Die frühere Umstellung war auch weit weniger von längerfristigem, ökonomischen Denken motiviert, als von der Aussicht auf ein wenig mehr schnelles Geld, denn die teure Mechanisierung war damals nicht so ein großes Thema wie heute und (in den mittlerweile stark zurückgegangenen gemischten Beitrieben mit Ackerbau und Weinbau) sowieso vorhanden.

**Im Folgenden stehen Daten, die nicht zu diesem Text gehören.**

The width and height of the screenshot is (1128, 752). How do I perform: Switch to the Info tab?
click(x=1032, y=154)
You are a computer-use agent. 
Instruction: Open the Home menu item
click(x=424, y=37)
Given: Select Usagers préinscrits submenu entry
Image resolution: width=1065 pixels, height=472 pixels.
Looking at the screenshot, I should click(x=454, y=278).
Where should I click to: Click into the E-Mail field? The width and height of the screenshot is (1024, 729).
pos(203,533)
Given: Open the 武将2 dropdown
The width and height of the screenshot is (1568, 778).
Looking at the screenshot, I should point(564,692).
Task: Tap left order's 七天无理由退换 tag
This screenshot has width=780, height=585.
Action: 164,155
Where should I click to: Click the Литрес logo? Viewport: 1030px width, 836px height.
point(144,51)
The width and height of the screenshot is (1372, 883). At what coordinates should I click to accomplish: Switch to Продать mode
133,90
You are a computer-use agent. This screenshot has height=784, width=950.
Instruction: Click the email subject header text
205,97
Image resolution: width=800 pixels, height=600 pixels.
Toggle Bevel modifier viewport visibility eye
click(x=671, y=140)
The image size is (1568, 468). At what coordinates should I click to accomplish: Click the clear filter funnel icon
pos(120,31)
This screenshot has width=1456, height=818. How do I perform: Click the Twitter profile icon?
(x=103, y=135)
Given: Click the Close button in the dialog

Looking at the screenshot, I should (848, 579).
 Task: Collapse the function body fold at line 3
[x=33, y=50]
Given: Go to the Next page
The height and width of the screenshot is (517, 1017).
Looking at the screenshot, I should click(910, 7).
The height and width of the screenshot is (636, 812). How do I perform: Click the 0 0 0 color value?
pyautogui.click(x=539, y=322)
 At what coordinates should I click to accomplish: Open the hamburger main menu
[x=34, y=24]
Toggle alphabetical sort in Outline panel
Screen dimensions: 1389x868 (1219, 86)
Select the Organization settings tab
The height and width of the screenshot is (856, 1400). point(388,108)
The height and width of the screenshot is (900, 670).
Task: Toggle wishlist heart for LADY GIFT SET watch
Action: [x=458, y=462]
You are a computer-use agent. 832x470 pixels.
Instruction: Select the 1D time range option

Auch der Ansatz, mit anderen Nutzungsarten (Gemüse,...) der echten oder vermeintlichen ausländischen Konkurrenz besser Paroli bieten zu können scheint fragwürdig. Wein ist, selbst abseits der absoluten Qualitätsspitze, sicherlich jenes landwirtschaftliche Produkt, mit dem sich die Besonderheit einer Region, eines Betriebes am besten darstellen und damit eine verbesserte Wettbewerbssituation erreichen läßt. Es wäre deshalb wohl häufig sinnvoller, nach Wegen zu suchen, wie sich der eigene Wein aus der Anonymität der internationalen Masse herausheben läßt, als mit vergleichsweise anonymem Biogemüse in direkte Konkurrenz mit Spanien, Italien, Holland, etc. zu treten. (Sofern es nicht um recht kleine und/oder direkt vermarktende Betriebe geht).